The case stems from a 2006 U.S. Environmental Protection Agency rule that did not include permits for pesticide applications under the Clean Water Act. According to the EPA’s definition, the application of pesticides is not “a point source” of pollution, such as a wastewater discharge pipe, and therefore is exempt from Clean Water Act regulations. Using the EPA’s logic, pesticides are not pollutants upon leaving the spray nozzle. Once the chemicals have done their work, their residues are then considered pollutants.
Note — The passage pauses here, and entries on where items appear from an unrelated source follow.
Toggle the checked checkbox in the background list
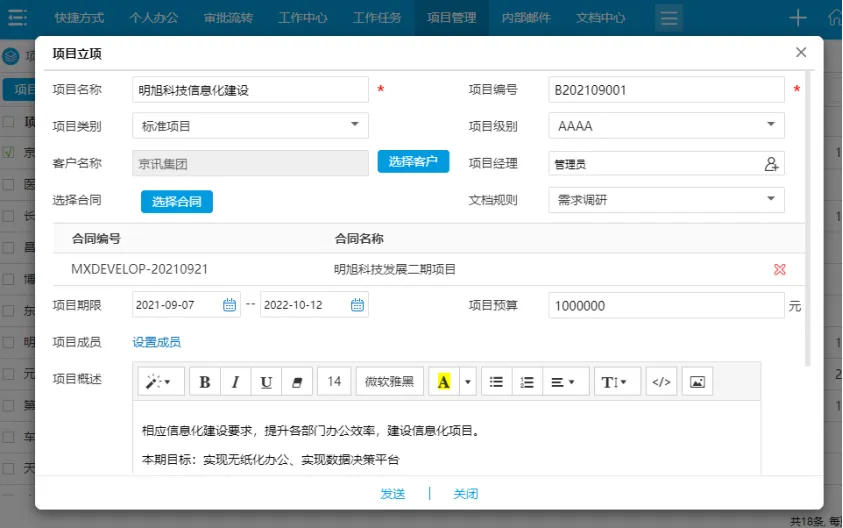The height and width of the screenshot is (528, 843). [x=8, y=153]
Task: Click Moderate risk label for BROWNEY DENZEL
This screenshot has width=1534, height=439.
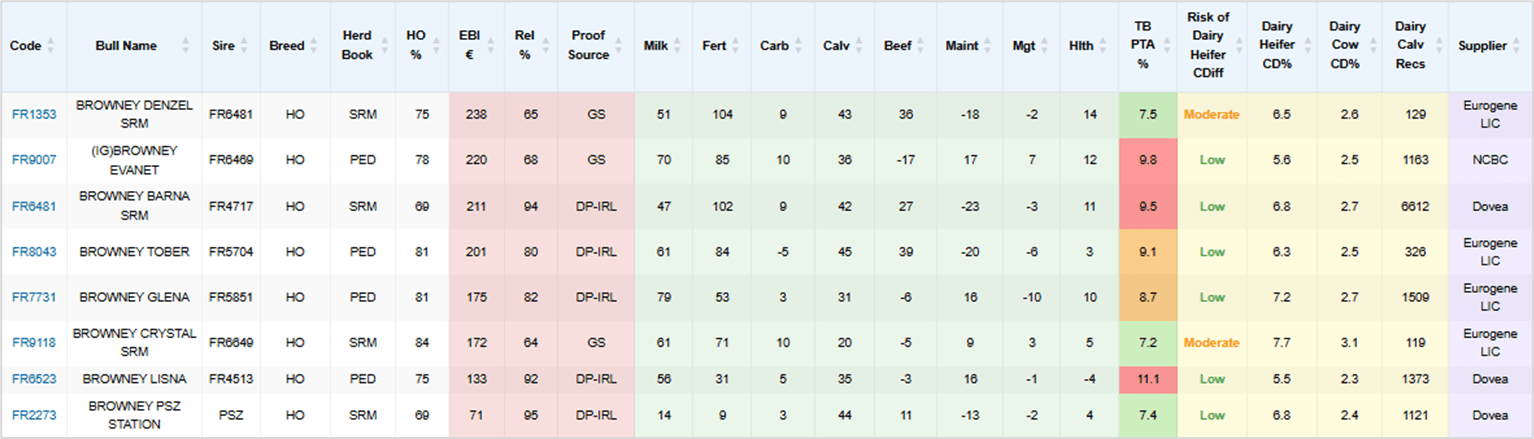Action: point(1212,115)
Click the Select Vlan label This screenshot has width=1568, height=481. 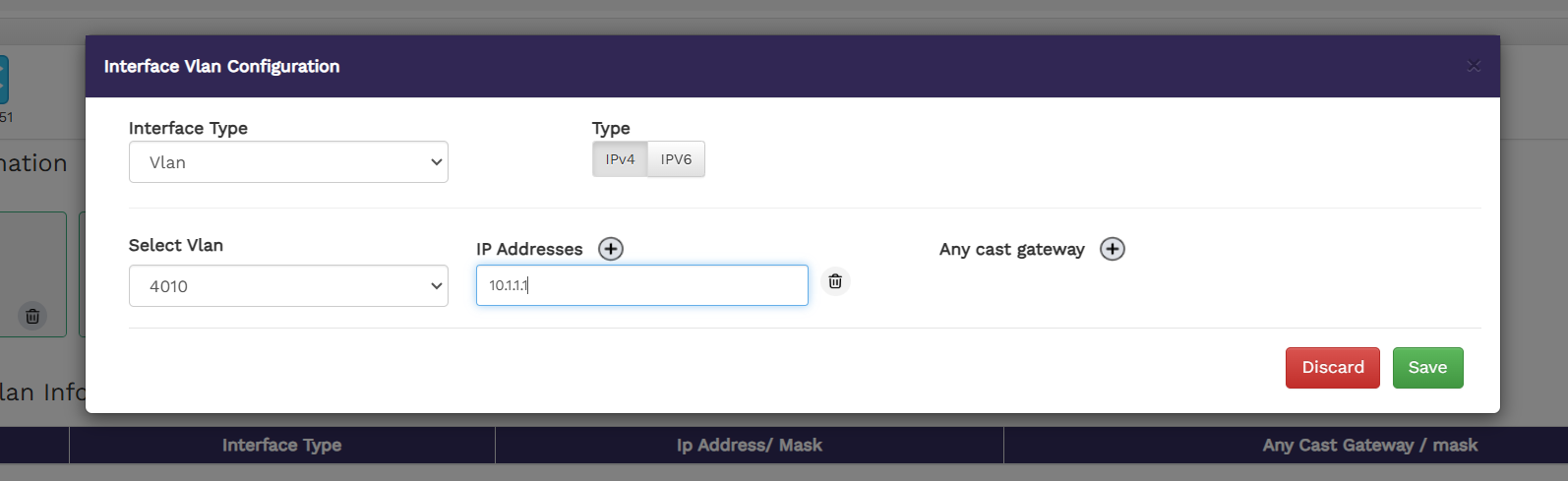[176, 245]
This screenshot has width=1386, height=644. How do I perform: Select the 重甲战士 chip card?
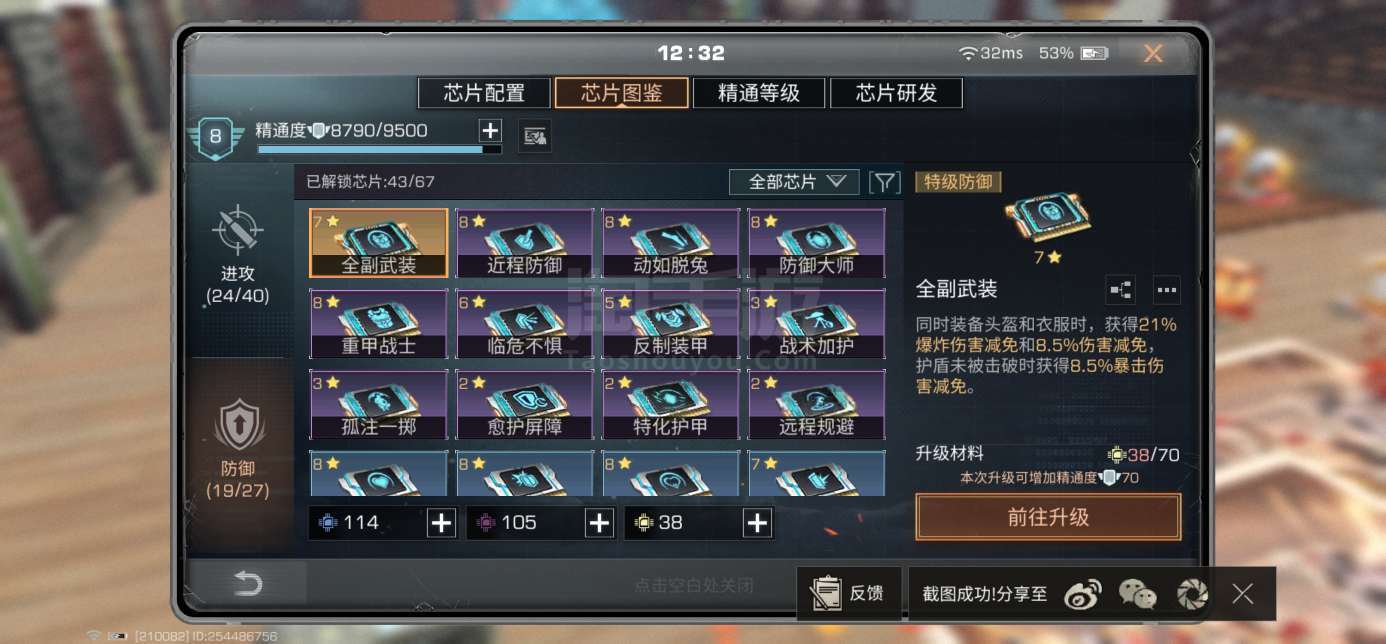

That EPA reasoning was challenged in several appellate courts and consolidated in the 6th U.S. Court of Appeals, which early last year rejected the EPA’s exemption of pesticides from the Clean Water Act. The EPA did not appeal the decision, and the court issued a two-year stay postponing the implementation until 2011 in order to give the agency time to come up with the necessary regulations.

Among many concerns, the ruling carries two troubling threats to agriculture: it sets a precedent that affects the entire U.S., not just a particular region; second, the decision could be interpreted as applying to a long list of other useful substances that leave residues, such as fertilizers, de-icing chemicals and even fire retardants.

The agricultural coalition argues in its petition that the lower court misunderstood the congressional intent behind the Clean Water Act and did not properly defer to the EPA’s interpretation of the law, as required by Supreme Court precedent. The groups also want the high court to reject the appellate court’s interpretation of “pollutant from a point source.”

It’s going to be interesting to watch how this plays out in the months ahead, taking into consideration, of course, whether the Supreme Court will include this important case among the 100 or so cases it rules on each year.